■ **Exercise details**
Only a single number is expected: how many lines of the data hold the word "sidebar".

Stored data:

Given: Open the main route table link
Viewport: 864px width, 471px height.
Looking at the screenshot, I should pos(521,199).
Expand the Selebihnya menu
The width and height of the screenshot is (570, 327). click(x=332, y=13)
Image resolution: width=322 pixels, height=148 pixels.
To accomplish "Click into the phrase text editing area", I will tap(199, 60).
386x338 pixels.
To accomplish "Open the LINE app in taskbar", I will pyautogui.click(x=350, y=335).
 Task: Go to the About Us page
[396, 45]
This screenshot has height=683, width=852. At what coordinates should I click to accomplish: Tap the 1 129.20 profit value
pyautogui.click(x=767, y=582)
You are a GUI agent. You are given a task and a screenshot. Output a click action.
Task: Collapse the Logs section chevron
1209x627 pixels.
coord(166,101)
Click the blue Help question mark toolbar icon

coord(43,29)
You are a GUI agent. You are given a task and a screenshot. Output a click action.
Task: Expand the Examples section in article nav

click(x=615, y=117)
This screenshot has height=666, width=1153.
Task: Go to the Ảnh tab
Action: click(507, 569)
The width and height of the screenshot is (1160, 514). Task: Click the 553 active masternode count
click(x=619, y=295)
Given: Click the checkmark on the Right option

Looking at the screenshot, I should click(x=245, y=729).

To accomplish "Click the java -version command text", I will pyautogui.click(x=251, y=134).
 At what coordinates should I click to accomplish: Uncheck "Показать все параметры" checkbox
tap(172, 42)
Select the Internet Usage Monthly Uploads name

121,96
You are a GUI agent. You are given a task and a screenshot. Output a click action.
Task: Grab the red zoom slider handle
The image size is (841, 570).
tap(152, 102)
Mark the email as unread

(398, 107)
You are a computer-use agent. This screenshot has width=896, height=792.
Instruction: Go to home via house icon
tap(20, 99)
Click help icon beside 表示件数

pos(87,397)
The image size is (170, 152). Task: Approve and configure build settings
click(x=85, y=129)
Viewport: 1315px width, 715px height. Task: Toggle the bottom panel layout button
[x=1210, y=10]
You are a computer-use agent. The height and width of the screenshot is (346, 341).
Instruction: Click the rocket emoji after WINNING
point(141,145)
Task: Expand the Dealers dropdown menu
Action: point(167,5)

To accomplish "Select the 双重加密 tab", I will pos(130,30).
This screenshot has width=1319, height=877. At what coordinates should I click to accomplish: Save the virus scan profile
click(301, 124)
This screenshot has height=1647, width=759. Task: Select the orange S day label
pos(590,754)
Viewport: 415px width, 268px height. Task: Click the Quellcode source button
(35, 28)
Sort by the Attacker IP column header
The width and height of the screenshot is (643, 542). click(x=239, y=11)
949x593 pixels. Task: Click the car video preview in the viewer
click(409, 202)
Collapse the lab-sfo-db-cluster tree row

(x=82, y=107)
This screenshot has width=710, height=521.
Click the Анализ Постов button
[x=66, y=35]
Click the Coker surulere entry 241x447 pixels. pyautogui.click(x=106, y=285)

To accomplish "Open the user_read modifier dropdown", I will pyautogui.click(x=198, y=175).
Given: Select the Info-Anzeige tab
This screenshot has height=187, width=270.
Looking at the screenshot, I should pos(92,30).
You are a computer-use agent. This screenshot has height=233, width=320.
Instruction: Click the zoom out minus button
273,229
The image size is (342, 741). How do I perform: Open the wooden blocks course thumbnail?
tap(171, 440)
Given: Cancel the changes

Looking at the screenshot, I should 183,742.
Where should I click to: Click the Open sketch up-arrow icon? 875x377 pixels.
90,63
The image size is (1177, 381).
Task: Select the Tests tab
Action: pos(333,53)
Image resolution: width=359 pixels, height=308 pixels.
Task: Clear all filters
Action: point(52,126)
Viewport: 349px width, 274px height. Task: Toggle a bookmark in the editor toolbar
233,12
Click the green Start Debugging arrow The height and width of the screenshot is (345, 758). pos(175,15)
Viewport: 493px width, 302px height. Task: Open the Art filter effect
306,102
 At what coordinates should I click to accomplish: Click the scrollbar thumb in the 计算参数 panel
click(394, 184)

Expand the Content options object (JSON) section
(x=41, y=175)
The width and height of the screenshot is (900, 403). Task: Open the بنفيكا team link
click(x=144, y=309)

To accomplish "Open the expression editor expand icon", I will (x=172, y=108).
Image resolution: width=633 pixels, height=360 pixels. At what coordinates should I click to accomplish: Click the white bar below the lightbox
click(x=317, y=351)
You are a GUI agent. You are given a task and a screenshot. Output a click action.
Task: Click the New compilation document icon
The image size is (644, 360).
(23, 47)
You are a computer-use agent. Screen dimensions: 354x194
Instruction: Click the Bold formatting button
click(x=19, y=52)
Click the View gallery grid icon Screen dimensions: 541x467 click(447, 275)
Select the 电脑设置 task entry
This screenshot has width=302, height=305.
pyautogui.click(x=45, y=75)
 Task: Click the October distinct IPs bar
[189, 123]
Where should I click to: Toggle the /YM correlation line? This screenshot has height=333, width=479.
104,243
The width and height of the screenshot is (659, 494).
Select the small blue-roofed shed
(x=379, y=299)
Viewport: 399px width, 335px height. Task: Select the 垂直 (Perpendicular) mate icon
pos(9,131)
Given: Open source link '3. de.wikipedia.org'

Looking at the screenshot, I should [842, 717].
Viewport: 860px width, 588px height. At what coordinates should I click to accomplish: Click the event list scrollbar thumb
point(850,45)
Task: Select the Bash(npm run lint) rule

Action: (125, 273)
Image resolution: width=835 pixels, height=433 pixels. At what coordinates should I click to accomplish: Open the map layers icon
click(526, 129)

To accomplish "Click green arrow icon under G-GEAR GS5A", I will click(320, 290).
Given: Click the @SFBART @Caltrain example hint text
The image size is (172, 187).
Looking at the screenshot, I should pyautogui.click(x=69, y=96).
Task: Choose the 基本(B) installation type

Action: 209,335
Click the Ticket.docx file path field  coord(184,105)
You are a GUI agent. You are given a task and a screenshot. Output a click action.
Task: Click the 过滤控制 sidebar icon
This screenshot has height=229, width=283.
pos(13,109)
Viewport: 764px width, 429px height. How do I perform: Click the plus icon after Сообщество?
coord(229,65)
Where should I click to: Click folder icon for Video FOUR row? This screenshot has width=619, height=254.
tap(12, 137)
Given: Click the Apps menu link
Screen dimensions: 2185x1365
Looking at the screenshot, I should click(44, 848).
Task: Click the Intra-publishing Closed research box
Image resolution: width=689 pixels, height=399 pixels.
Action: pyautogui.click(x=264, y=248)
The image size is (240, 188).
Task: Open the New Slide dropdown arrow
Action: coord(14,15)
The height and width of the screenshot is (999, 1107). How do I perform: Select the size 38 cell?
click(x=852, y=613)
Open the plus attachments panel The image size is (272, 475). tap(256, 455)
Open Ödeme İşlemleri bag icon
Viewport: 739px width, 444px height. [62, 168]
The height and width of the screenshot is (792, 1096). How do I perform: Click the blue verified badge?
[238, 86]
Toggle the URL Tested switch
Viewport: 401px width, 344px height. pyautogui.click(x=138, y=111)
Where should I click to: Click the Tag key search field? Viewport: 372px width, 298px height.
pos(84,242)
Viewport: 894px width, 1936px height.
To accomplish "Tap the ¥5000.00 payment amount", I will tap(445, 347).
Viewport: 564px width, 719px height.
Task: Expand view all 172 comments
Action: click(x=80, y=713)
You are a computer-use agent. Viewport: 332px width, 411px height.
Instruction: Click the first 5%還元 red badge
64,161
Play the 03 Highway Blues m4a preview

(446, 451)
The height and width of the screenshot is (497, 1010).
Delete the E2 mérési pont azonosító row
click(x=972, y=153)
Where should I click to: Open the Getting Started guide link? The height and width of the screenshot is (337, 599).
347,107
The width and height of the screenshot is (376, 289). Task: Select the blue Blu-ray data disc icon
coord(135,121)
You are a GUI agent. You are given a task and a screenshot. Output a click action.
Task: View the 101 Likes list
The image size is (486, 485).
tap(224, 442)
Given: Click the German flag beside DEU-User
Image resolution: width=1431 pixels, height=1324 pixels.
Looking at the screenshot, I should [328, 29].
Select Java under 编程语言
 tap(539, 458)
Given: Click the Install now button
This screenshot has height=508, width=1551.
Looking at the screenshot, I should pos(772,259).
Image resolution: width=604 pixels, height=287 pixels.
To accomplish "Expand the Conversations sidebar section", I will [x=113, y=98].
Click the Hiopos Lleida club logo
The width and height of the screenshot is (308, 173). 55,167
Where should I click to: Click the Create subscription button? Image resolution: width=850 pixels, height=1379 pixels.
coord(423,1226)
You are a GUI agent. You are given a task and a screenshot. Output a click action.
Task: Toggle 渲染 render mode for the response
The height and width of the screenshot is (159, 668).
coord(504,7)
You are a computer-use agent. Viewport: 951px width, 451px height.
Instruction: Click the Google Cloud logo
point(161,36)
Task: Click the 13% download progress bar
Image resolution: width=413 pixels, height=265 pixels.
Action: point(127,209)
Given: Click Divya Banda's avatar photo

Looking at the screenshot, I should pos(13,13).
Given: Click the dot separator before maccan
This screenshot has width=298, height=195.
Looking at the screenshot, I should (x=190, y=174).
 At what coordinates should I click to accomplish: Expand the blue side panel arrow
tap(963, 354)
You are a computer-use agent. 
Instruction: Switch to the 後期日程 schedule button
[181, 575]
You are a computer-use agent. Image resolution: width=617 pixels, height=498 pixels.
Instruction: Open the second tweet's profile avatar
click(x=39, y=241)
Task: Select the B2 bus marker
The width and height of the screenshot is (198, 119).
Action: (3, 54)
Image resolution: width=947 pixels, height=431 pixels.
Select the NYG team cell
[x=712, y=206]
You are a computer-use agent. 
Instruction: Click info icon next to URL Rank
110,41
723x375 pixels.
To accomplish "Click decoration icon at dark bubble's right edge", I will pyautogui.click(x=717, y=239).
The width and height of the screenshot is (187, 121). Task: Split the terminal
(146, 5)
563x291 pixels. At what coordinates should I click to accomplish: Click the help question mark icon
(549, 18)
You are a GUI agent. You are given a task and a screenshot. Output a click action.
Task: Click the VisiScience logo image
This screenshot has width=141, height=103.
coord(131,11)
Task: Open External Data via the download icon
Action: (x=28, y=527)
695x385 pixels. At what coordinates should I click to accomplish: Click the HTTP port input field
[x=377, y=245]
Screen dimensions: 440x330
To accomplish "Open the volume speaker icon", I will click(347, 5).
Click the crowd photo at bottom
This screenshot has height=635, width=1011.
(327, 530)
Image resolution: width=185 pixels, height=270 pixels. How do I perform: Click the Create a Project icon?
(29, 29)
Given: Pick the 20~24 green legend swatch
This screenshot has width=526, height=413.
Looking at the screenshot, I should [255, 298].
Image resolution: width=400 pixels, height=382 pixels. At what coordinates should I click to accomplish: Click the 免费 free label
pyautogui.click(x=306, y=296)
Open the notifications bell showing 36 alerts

■ **Problem solution**
2